▶ _YOUR GOAL_
Please restate everything from "Never mind that" down to "and the reporting." in the opinion piece below, swapping "corporate media outlets" for "major news organizations".

EXERCISE TEXT Block Start

Ironically, some of the same folks amplifying the lie that the hospital had been bombed and some 500 people killed expressed concern that it’s impossible “to tell what’s real or fake” on X, with all the “guardrails” gone. Those supposed “guardrails,” of course, were the “content-moderation policies” Twitter’s pre-Elon Musk executives enforced.
That meddling Musk: If it weren’t for his takeover of Twitter, The New York Times never would have fallen for Hamas’ propaganda!
Never mind that Twitter used those supposedly now-missing “guardrails” to censor the New York Post and its accurate reporting on the evidence recovered from Hunter Biden’s laptop implicating then-presidential candidate Joe Biden in a pay-to-play scandal. Then mere weeks before the 2020 election, The New York Times and the majority of the other corporate media outlets would follow Twitter’s lead and portray the Post’s reporting as Russian disinformation. It would be a year or more later before the outlets would finally admit to the authenticity of the laptop and the reporting.
Brit Hume, Fox News’ chief political analyst, best captured the dissonance at play, quipping: “Do you think those who signed the letter about the Hunter Biden laptop would be willing to say the claim that Israel bombed that Gaza hospital has ‘all the earmarks’ of Hamas propaganda?”
Hume was referring, of course, to the letter 51 former intelligence officials signed, falsely portraying the Hunter Biden laptop story as Russian disinformation. Biden would cite that letter in his final debate with then-President Trump in late October to refute claims of corruption, and a few weeks later he would win the White House.
Just last week, Obama’s CIA Director Leon Panetta defended his decision to sign the letter, telling Fox News’ Bret Baier, “No, I don’t have any regrets.” Panetta excused his interference in the presidential election, saying, “Well, Bret, look, I was extremely concerned about, uh, Russian, uh, interference and misinformation. And we all know intelligence agencies discovered that Russia had continued to push disinformation across the board. And my concern was to kind of alert the public to be aware that these disinformation efforts went on. And frankly, I haven’t seen any evidence from any intelligence agency that that was not the case.”
But the FBI and multiple media outlets, beyond the New York Post, confirmed the authenticity of the laptop — something Panetta surely knows.
Fighting Misinfo Is Never the Point
This all goes to prove that “misinformation,” “disinformation,” and “mal-information” don’t mean what the corporate press, establishment politicians, and career bureaucrats pretend they mean: The push to pressure Big Tech and the corporate press to censor so-called misinformation is not about protecting the public from falsehoods — not that that should be the government or the platforms’ job anyway.

EXERCISE TEXT Block End
EXERCISE DATA Block Start

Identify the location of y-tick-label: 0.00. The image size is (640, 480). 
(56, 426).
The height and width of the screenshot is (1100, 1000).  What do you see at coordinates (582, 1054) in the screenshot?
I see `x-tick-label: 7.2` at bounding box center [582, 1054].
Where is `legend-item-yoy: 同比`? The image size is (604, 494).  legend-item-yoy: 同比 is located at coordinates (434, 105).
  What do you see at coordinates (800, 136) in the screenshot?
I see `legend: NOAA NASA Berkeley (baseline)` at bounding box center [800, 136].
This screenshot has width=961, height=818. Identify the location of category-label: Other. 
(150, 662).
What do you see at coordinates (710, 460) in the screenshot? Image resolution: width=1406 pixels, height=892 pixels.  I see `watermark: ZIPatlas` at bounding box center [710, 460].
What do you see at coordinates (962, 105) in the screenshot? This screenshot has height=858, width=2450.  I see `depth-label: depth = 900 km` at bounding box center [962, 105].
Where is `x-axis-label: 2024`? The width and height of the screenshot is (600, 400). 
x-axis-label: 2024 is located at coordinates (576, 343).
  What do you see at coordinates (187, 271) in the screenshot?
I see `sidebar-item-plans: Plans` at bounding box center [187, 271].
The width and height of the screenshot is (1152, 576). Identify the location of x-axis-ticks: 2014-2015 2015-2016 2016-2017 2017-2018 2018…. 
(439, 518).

EXERCISE DATA Block End

▶ _EXERCISE RESPONSE_
Never mind that Twitter used those supposedly now-missing “guardrails” to censor the New York Post and its accurate reporting on the evidence recovered from Hunter Biden’s laptop implicating then-presidential candidate Joe Biden in a pay-to-play scandal. Then mere weeks before the 2020 election, The New York Times and the majority of the other major news organizations would follow Twitter’s lead and portray the Post’s reporting as Russian disinformation. It would be a year or more later before the outlets would finally admit to the authenticity of the laptop and the reporting.